To get data for a certain day, you can call zrange on the key ("" URL at the URL: YYYY-MM-DD ") to get a sorted set from the least popular to the most popular. To get the top 10, for example, you would used zrevrange and give it a range.Zrevrange returns the reverse sorting, the most successful will be at the top.A few more sorted typing commands are available that allow you to perform nice queries, such as paging, getting a range of results to minimize evaluation, etc.
You can simply change or expand your key name to handle different time windows. By combining this with zunionstore , you can automatically collapse to less granular time periods. For example, you could combine all the keys in a week or a month and save in a new key, for example, "traffic by url: monthly: URL: YYYY-MM". By performing the above steps on all URLs on a specific day, you can receive daily. Of course, you can also have a daily shared traffic key and gain. This mainly depends on when you want the data to be entered - offline through importing a log file or as part of a user experience.
I would recommend not to do much during the actual user session, as this extends the time it takes for your users to experience it (and server load). Ultimately, it will be a challenge based on traffic levels and resources.
As you could imagine, the above storage scheme can be applied to any counter that you want or define. For example, change the URL to a user ID and you have tracking for each user.
You can also store magazines in Redis. I do this for some logs, saving them as JSON strings (I have them as key-value pairs). Then I have a second process that pulls them out and does it with the data.
For storing raw hits, you can also use sorted sets using Epoch Time as a rank and easily capture a time window using the zrange / zrevrange commands. Or save them in a key based on the user ID. Sets will work for this, as well as sorted sets.
Another option that I have not discussed, but may be useful for some of your data, is stored as a hash. This can be useful for storing detailed information about a given session, for example.
If you really need data in the database, try using the Redis' Pub / Sub function and you have a subscriber who parses it in delimited format and flushes the file. Then have an import process that uses the copy command (or the equivalent for your database) to import in bulk. Your database thanks you.
The last piece of advice (I’ve probably already had enough mental time here) is to make reasonable and liberal use of expire . Using Redis 2.2 or later, you can set the expiration date for even counter keys. A big advantage here is automatic data cleaning. Imagine you are following a pattern similar to the one above. Using expiration commands, you can automatically clear old data. Perhaps you need hourly statistics for 3 months, and then only daily statistics; daily statistics for 6 months, and then only monthly statistics. Just expire your hourly keys after three months (86400 * 90), daily at 6 (86400 * 180), and you do not need to do the cleaning.
For geotags, I do offline IP processing. Imagine a sorted set with this key structure: "traffic-by-ip: YYYY-MM-DD", using the IP address as an element, and using the zincryby command above, you get traffic data by IP address. Now in your report you can get a sorted set and perform an IP search. To save traffic when running reports, you can configure the hash in redis, which maps the IP address to the right place. For example, "geo: country" as a key and IP as a hash element with a country code as a stored value.
The big warning I would add is that if the level of traffic is very high, you can run two instances of Redis (or more depending on the traffic). The first will be an instance of the record. He would not enable the bgsave option. If your traffic is quite high, you will always do bgsave. This is what I recommend for the second instance.
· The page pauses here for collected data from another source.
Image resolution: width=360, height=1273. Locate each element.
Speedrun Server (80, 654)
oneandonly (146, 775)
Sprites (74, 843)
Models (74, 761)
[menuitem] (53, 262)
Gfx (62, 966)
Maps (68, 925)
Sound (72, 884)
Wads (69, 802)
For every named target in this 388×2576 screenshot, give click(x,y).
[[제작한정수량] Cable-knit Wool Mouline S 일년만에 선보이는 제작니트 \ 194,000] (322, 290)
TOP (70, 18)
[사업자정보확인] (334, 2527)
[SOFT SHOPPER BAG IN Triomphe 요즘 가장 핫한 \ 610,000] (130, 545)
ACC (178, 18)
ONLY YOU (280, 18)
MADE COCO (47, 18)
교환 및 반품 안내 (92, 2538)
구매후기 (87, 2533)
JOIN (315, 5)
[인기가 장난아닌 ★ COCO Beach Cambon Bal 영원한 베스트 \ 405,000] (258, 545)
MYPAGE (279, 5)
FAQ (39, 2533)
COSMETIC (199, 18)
It is subordinate to the first, and it saves to disk. You can also run your requests against a slave to distribute the load.
Hope this gives you some ideas and things to try. Play with different options to see what works best for your specific needs. I track a lot of statistics on a high-traffic website (as well as in MTA log statistics) in redis and it works great - in combination with Django and the Google visualization API. I get very beautiful graphics.